As next-generation ultrahigh-density magnetic recording media, granular thin films in which metal microparticles are dispersed have been a focus of attention. Among these films, the regular phase (tetragonal crystal) of FePt has a particularly high magnetic anisotropy as well as good corrosion and oxidation resistances, so it is expected that it will be applied to actual devices. However, the irregular phase (cubic crystal) is created at the same time, depending on the film-forming conditions. For this reason, a technique to distinguish these crystalline phases at the nanoparticle and thin film level is required. Using the in-plane X-ray diffraction method, in which X-rays are irradiated on the surface of a thin film sample at a glazing angle to study the regular structure (crystal structure) in the in-plane direction, it is possible to identify the crystalline phase even for ultra-thin films of only a few nm in thickness. It is also possible to analyze the sample in the depth direction by changing the incident angle of X-rays entering the sample surface.

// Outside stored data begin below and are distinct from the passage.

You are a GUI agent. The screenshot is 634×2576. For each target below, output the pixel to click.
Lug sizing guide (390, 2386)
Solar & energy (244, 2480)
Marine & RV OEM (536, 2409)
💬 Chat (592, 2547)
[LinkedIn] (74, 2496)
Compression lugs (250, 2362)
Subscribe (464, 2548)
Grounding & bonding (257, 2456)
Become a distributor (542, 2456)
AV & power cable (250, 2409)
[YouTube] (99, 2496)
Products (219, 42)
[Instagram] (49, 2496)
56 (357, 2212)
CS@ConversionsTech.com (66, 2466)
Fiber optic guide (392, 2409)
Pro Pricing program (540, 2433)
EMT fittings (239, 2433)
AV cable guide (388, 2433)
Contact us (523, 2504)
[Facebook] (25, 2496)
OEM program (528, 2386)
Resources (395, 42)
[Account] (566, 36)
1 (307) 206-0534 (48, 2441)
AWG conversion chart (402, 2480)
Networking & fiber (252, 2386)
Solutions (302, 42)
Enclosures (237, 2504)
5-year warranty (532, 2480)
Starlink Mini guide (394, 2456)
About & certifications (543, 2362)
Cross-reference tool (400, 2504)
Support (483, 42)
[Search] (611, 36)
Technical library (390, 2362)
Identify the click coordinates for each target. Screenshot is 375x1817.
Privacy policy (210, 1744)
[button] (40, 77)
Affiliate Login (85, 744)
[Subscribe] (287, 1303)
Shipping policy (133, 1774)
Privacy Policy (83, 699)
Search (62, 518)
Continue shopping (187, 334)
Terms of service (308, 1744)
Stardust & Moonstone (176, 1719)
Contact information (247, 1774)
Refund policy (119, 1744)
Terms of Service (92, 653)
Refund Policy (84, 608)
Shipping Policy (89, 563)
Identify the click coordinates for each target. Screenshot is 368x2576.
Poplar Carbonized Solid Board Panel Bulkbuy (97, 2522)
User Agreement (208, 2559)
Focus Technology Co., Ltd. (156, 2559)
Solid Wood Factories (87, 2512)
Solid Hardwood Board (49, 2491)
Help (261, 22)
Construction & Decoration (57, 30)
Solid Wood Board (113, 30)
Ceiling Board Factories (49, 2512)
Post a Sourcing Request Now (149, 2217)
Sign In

The figure below shows the in-plane diffraction profiles of a sample where a FePt film of 15 nm in thickness is formed on a glass substrate on which a silver (Ag) layer is deposited in four different thicknesses. As the Ag film thickness increases, crystallization of the FePt regular phase advances. Signals from the Ag layer, which is only 1 nm in thickness, are also detected (1), (2).
The second figure shows the results of a diffraction experiment where the incident angle is changed on a sample that is a 1 nm thick Ag layer on a glass substrate. When the incident angle is shallow, the signals become relatively strong, suggesting that the silver (Ag) exists in the surface layer of the sample.
- Z. L. Zhao et al: Appl. Phys. Lett., 83(2003), 2196-2198.
- Z. L. Zhao et al: J. Appl. Phys., 95(2004), 7154-7156.